TASK TO CARRY OUT >> Each entry below needs to be retyped exactly as given.

[[ RECORDS FOR THE EXERCISE open ]]

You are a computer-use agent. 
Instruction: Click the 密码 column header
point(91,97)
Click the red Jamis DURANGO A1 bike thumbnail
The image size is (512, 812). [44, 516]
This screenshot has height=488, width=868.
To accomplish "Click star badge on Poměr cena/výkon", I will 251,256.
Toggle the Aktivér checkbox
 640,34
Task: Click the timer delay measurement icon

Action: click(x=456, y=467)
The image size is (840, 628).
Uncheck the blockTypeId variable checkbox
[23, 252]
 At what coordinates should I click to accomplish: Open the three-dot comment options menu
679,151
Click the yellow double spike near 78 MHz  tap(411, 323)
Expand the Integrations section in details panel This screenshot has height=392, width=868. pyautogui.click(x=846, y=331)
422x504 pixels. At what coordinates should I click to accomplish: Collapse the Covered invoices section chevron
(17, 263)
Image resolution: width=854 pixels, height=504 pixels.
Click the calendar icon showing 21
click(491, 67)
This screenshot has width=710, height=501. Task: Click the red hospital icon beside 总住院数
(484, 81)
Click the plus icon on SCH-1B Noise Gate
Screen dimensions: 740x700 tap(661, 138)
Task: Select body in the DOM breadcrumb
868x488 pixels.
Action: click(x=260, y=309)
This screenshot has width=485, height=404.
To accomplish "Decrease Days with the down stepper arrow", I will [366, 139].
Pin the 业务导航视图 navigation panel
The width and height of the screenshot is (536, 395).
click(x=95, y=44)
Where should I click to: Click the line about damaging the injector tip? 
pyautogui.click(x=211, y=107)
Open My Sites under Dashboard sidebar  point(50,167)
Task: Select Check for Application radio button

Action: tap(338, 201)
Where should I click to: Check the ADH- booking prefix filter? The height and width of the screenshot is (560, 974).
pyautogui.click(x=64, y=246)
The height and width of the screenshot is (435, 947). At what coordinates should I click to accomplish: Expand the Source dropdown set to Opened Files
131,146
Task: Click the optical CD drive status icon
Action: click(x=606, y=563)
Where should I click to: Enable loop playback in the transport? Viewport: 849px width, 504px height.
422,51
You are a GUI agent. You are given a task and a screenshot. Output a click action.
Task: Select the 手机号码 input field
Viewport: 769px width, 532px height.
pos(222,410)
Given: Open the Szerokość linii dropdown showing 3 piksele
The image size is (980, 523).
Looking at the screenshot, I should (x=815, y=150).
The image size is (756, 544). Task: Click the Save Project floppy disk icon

[[ RECORDS FOR THE EXERCISE closed ]]

YOUR SOLUTION >>
You are a computer-use agent. 
Instruction: Click the 密码 column header
point(91,97)
Click the red Jamis DURANGO A1 bike thumbnail
The image size is (512, 812). [44, 516]
This screenshot has height=488, width=868.
To accomplish "Click star badge on Poměr cena/výkon", I will 251,256.
Toggle the Aktivér checkbox
 640,34
Task: Click the timer delay measurement icon

Action: click(x=456, y=467)
The image size is (840, 628).
Uncheck the blockTypeId variable checkbox
[23, 252]
 At what coordinates should I click to accomplish: Open the three-dot comment options menu
679,151
Click the yellow double spike near 78 MHz  tap(411, 323)
Expand the Integrations section in details panel This screenshot has height=392, width=868. pyautogui.click(x=846, y=331)
422x504 pixels. At what coordinates should I click to accomplish: Collapse the Covered invoices section chevron
(17, 263)
Image resolution: width=854 pixels, height=504 pixels.
Click the calendar icon showing 21
click(491, 67)
This screenshot has width=710, height=501. Task: Click the red hospital icon beside 总住院数
(484, 81)
Click the plus icon on SCH-1B Noise Gate
Screen dimensions: 740x700 tap(661, 138)
Task: Select body in the DOM breadcrumb
868x488 pixels.
Action: click(x=260, y=309)
This screenshot has width=485, height=404.
To accomplish "Decrease Days with the down stepper arrow", I will [366, 139].
Pin the 业务导航视图 navigation panel
The width and height of the screenshot is (536, 395).
click(x=95, y=44)
Where should I click to: Click the line about damaging the injector tip? 
pyautogui.click(x=211, y=107)
Open My Sites under Dashboard sidebar  point(50,167)
Task: Select Check for Application radio button

Action: tap(338, 201)
Where should I click to: Check the ADH- booking prefix filter? The height and width of the screenshot is (560, 974).
pyautogui.click(x=64, y=246)
The height and width of the screenshot is (435, 947). At what coordinates should I click to accomplish: Expand the Source dropdown set to Opened Files
131,146
Task: Click the optical CD drive status icon
Action: click(x=606, y=563)
Where should I click to: Enable loop playback in the transport? Viewport: 849px width, 504px height.
422,51
You are a GUI agent. You are given a task and a screenshot. Output a click action.
Task: Select the 手机号码 input field
Viewport: 769px width, 532px height.
pos(222,410)
Given: Open the Szerokość linii dropdown showing 3 piksele
The image size is (980, 523).
Looking at the screenshot, I should (x=815, y=150).
The image size is (756, 544). Task: Click the Save Project floppy disk icon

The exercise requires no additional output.